368§ A proposition so hostile to Great Britain could not but be proportionally encouraging to the pretensions of the enemy. As by thus alleging that the blockade of May 1806, was illegal, the American government virtually justified, so far as depended on them, the French Decrees.
§ After this proposition had been made, the French minister for foreign affairs, if not in concert with that government, at least in conformity with its views, in a dispatch, dated the 5th of August 1810, and addressed to the American minister resident at Paris, stated that the Berlin and Milan Decrees were revoked, and that their operation would cease from the 1st day of November following, provided his Majesty would revoke his Orders in Council, and renounce the new principles of blockade; or that the United States would cause their rights to be respected; meaning thereby, that they would resist the retaliatory measures of Great Britain.
§ Although the repeal of the French Decrees thus announced was evidently contingent, either on concessions to be made by Great Britain, (concessions to which it was obvious Great Britain could not submit,) or on measures to be adopted by the United States of America; the American President at once considered the repeal as absolute. Under that pretence the Non-Importation Act was strictly enforced against Great Britain, whilst the ships of war, and merchant ships of the enemy were received into the harbours of America.—The American government, assuming the repeal of the French Decrees to be absolute, and effectual, most unjustly required Great Britain, in conformity to her declarations, to revoke her Orders in Council. The British government denied that the repeal, which was announced in the letter of the French minister for foreign affairs, was such as ought to satisfy Great Britain; and in order to ascertain the true character of the measure adopted by France, the government of the United States was called upon to produce the instrument, by which the alleged repeal of the French Decrees had been effected. If these Decrees were really revoked, such an instrument must exist, and no satisfactory reason could be given for withholding it.
§ At length, on the 21st of May 1812, and not before, the American minister in London did produce a copy, or at least what purported to be a copy of such an instrument.
369§ It professed to bear date the 28th of April 1811, long subsequent to the dispatch of the French minister of foreign affairs of the 5th of August 1810, or even the day named therein, viz. the 1st November following, when the operation of the French Decrees was to cease. This instrument expressly declared that these French Decrees were repealed in consequence of the American legislature having, by their Act of the 1st of March 1811, provided, that British ships and merchandize should be excluded from the ports and harbours of the United States.
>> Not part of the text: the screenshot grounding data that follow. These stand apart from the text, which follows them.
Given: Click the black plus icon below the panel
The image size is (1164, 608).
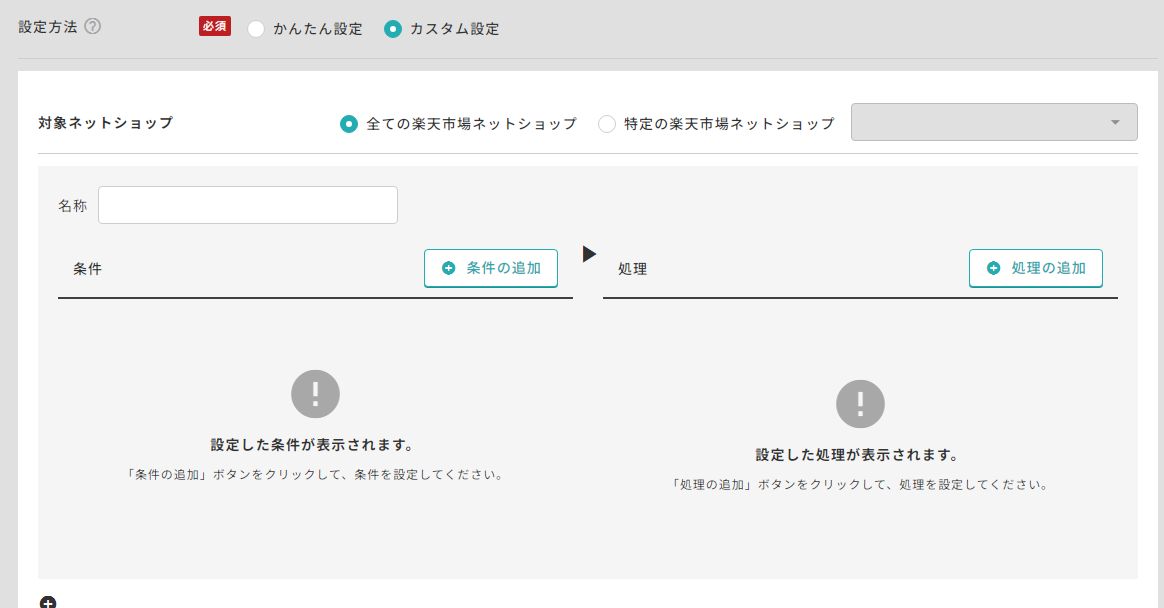Looking at the screenshot, I should click(x=48, y=602).
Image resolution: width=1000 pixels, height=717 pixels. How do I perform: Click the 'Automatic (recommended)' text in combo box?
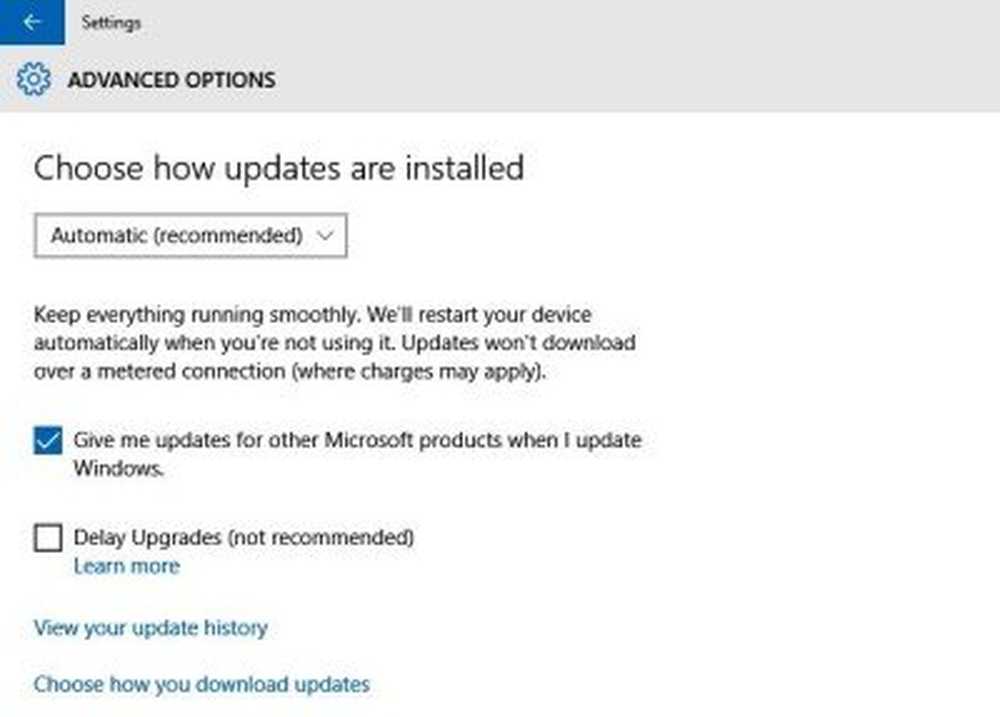[176, 236]
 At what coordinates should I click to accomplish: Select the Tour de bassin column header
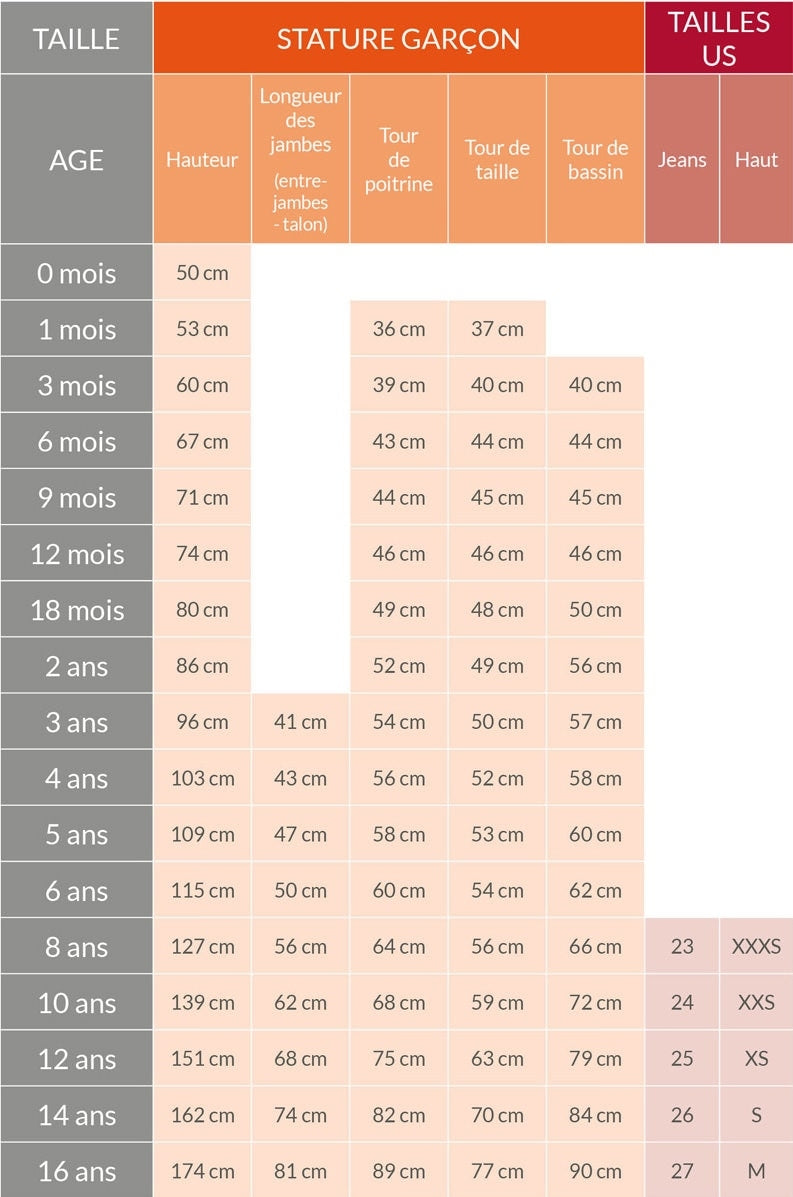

§ By this instrument, the only document produced by America as a repeal of the French Decrees, it appears beyond a possibility of doubt or cavil, that the alleged repeal of the French Decrees was conditional, as Great Britain had asserted; and not absolute or final, as had beep maintained by America; that they were not repealed at the time they were stated to be repealed by the American government; that they were not repealed in conformity with a proposition, simultaneously made to both belligerents, but in consequence of a previous act on the part of the American government, in favour of one belligerent, to the prejudice of the other: that the American government having adopted measures restrictive upon the commerce of both belligerents, in consequence of edicts issued by both, rescinded these measures, as they affected that power, which was the aggressor, whilst they put them in full operation against the party aggrieved; although the edicts of both powers continued in force; and lastly, that they excluded the ships of war, belonging to one belligerent, whilst they admitted into their ports and harbours the ships of war belonging to the other, in violation of one of the plainest, and most essential duties of a neutral nation.
§ Although the instrument thus produced was by no means that general and unqualified revocation of the Berlin and Milan Decrees, which Great Britain had continually demanded, and had a full right to claim; and although this instrument, under all the circumstances of its appearance at that moment, for the first time, was open to the strongest suspicions of its authenticity; yet as the minister of the United States produced it, as purporting to be a copy of the instrument of revocation, the government of Great Britain, desirous of reverting, if possible, to the ancient and accustomed principles of ma 370 retime war, determined upon., revoking conditionally the Orders in Councill. Accordingly in the month of June last, his royal highness the Prince Regent was pleased to declare in council, in the name and on the behalf of his Majesty, that the Orders in Council should be revoked, as far as respected the ships and property of the United States, from the 1st of August following. This revocation was to continue in force provided the government of the United States should, within a time to be limited, repeal their, restrictive laws against British commerce. His Majesty's minister in America was expressly ordered to declare to the government of the United States, that "this measure had been adopted by the prince Regent in the earnest wish and hope, either that the government of France, by further relaxation of its system, might render perseverance on the part of Great Britain in retaliatory measures unnecessary, or if this hope should prove delusive, that his Majesty's government might be enabled, in the absence of all irritating and restrictive regulations on either side, to enter with the government of the United States into amicable explanations, for the purpose of ascertaining whether, if the necessity of retaliatory measures should unfortunately continue to operate, the particular measures to be acted upon by Great Britain, could be rendered more acceptable to the American government, than those hitherto pursued."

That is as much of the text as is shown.